WORK TO BE COMPLETED. Reproduce each record below in full, word for word, without images.

DATA SHOWN.
::::::::
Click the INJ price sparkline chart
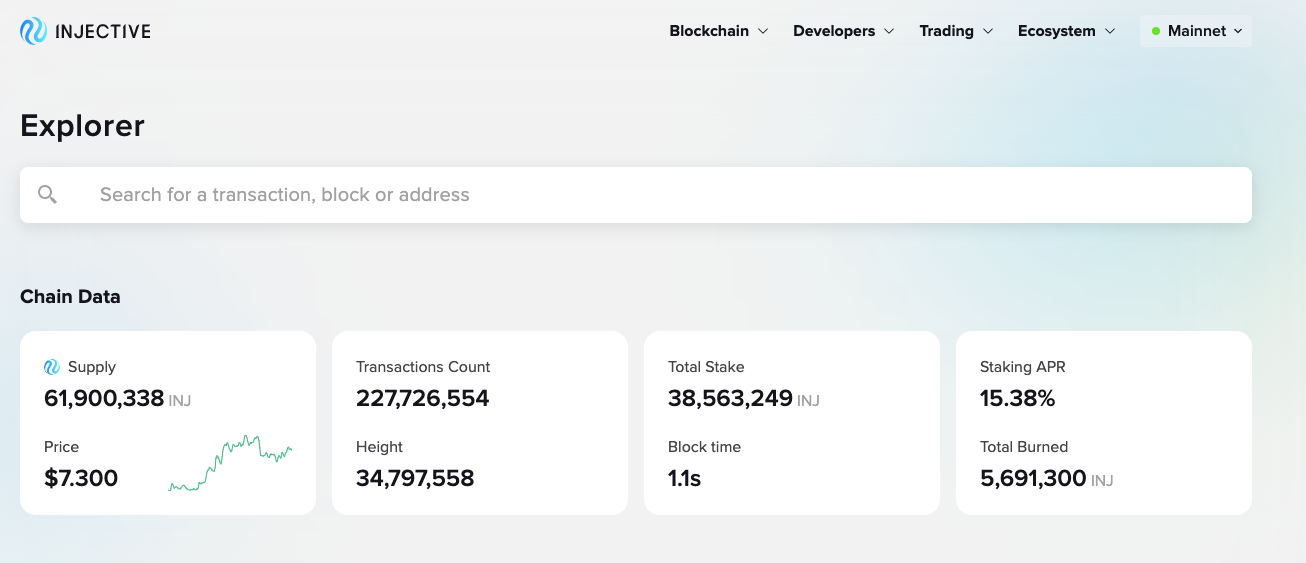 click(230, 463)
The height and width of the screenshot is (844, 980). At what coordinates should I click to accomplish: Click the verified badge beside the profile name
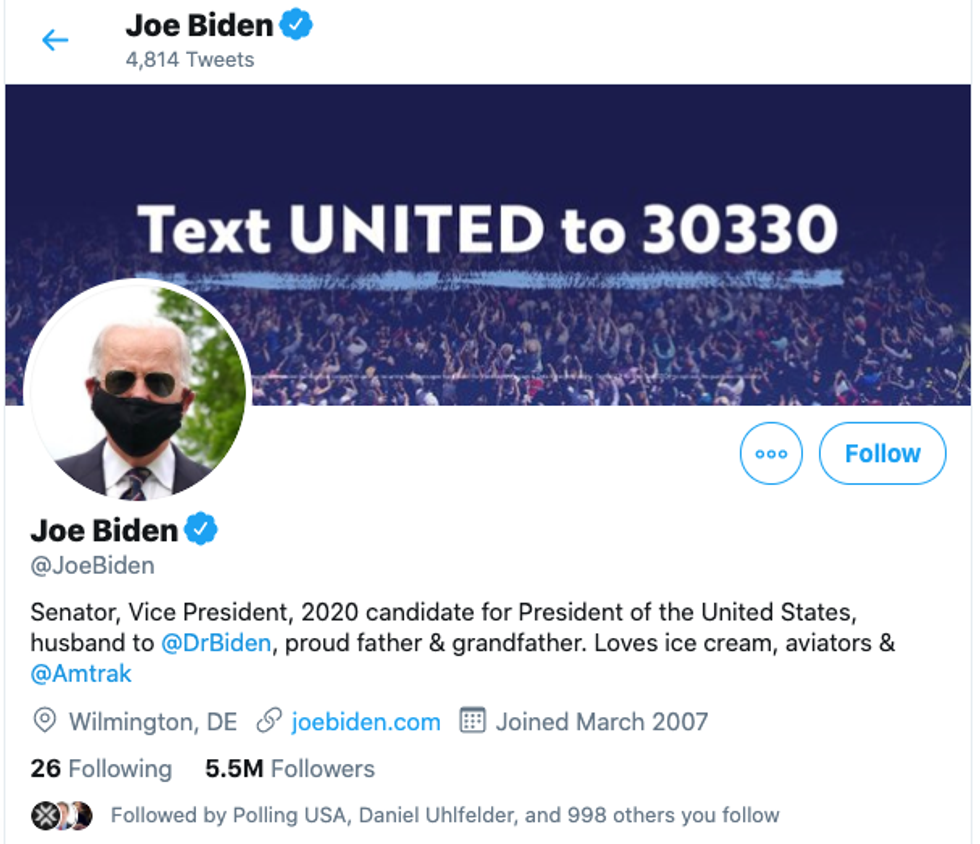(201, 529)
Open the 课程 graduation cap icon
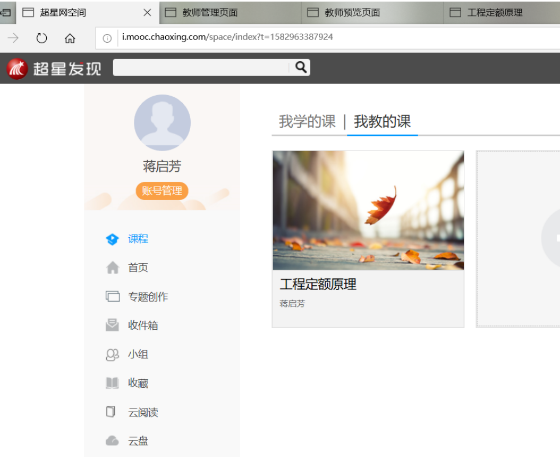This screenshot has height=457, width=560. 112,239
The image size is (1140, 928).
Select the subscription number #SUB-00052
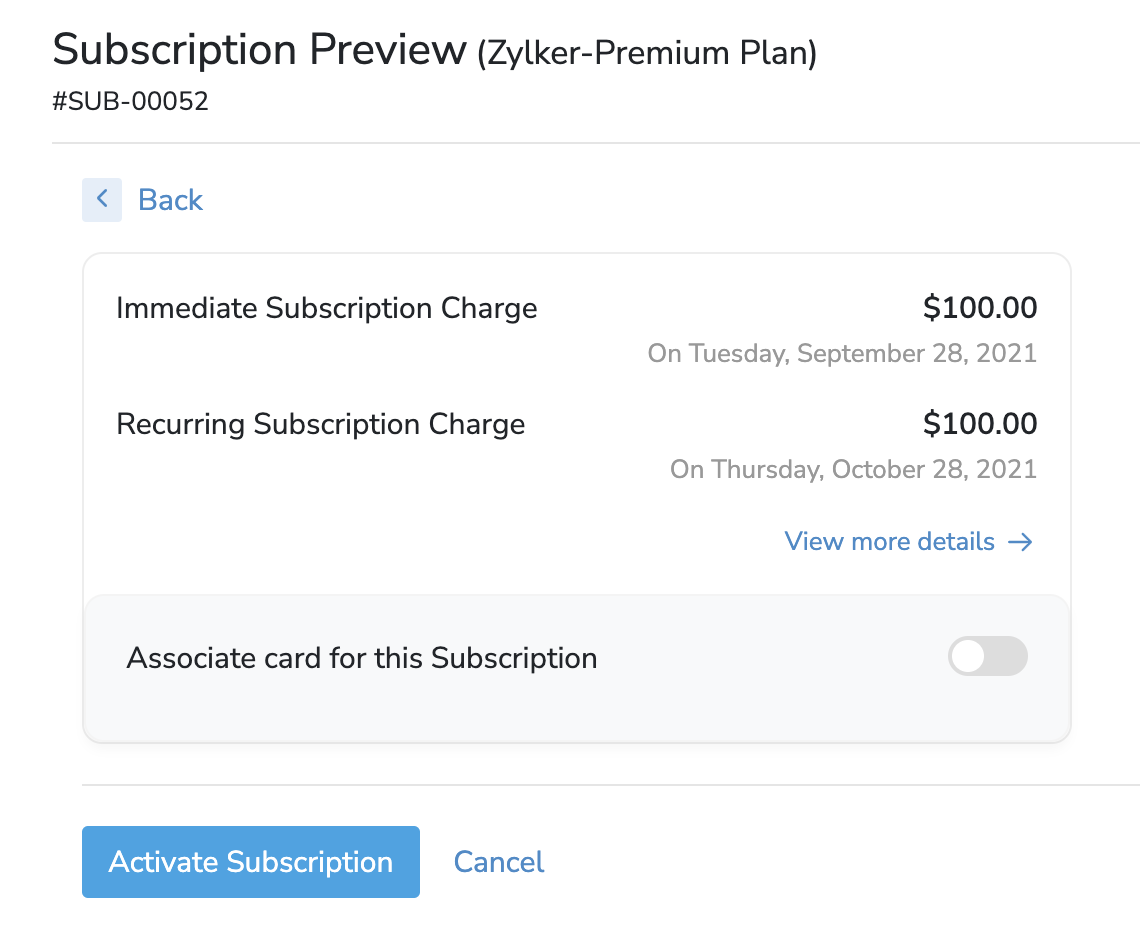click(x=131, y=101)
::::::::
TASK ANSWER.
Click the INJ price sparkline chart
 click(230, 463)
The height and width of the screenshot is (844, 980). At what coordinates should I click to accomplish: Click the verified badge beside the profile name
(201, 529)
Open the 课程 graduation cap icon
This screenshot has height=457, width=560. 112,239
The image size is (1140, 928).
Select the subscription number #SUB-00052
click(x=131, y=101)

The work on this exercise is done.